Skid Steer Loader, a highly versatile machine having a growth potential & primarily used in
Industry material handling as well as infra projects, is also on the
anvil of launch pad.
Additional product lines in Construction Equipment Segment, as proposed by reputed market survey agency, will also help your company realize its growth objectives in years to follow.
Further on, your company is also exploring export potential of construction equipment in market of South East Asia & Africa.
With the all-round revival of coal companies and introduction of state-of-the-art technologies products for mining sector, your Company is expected to do better in the coming years.
The main risk and concern of the company remains that it will continue to depend more on Government clients for some more time.
From the balance-sheet (consolidated)
Current financial Investments 22->55->69 cr over last 3 years.
Receivables 88-> 51 -> 48 cr over last 3 years
Non current financial investments 60.28->70.98->76.79 cr over last 3 years
Valuation Analysis
Mcap = 344 cr
Fin Investments + Cash = 148 cr
EV = 196 cr
PAT = 25 cr
Cash = 150 Cr
Mkt cap = 128 Cr
Dividend Payout is 15% on an average which is less considering cash.
Dividend yield is 3% due to low valuation right now.
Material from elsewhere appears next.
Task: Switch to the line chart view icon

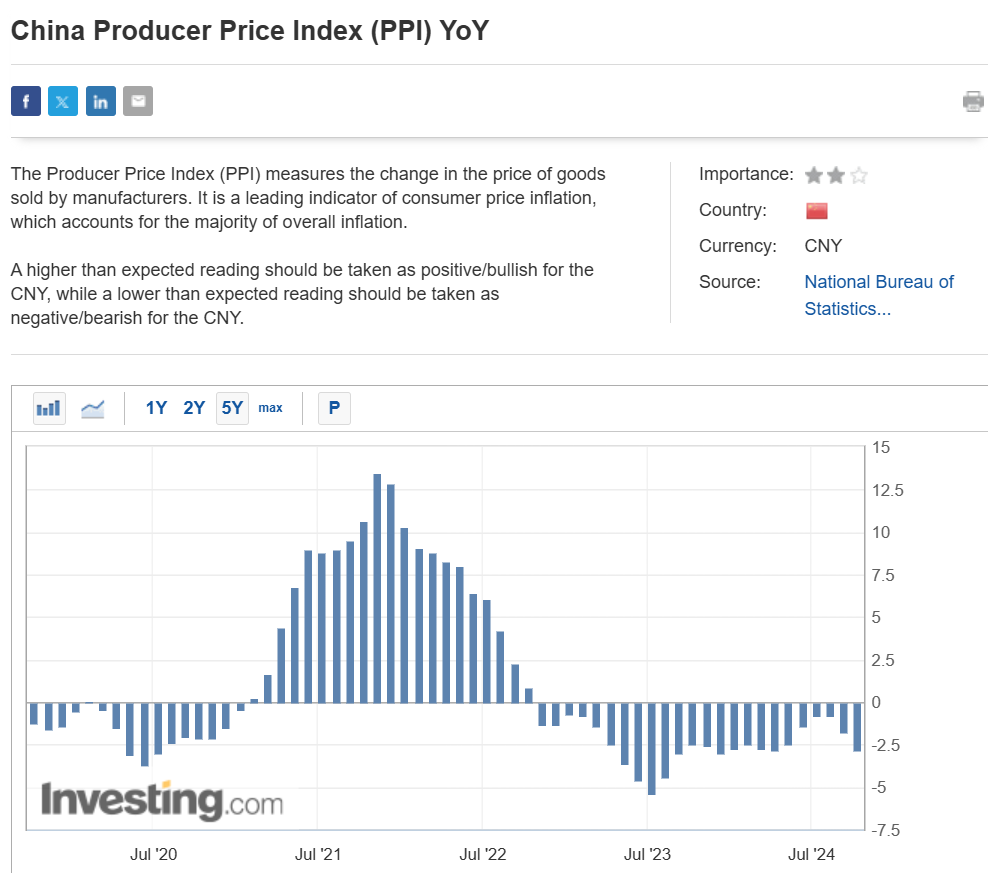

With Operating Profit of 15 Cr and a history of decent performance, looks like mkt cap of 250 cr can be justified. Anyone following the stock ?
Recently I have started study on the company. Appointment of Mr. Vishal Begwani seems to be the move in right direction. Dependence on Coal India is a challenge, how company can mitigate the risk. Diversification is the way out and company has plans for the same.
Seek any other information if available with fellow investors
Annual Report
Refer to page 37, piling rigs seems to be the way-forward.
Subsidiary of Elecon engineering which is a 2 billion dollar mcap. It’s listed separately becase of a JV with a Swedish company in 1974. Only Indian company to make underground mining equipment, Coal India is it’s major customer in India. It’s a monopoly business in India.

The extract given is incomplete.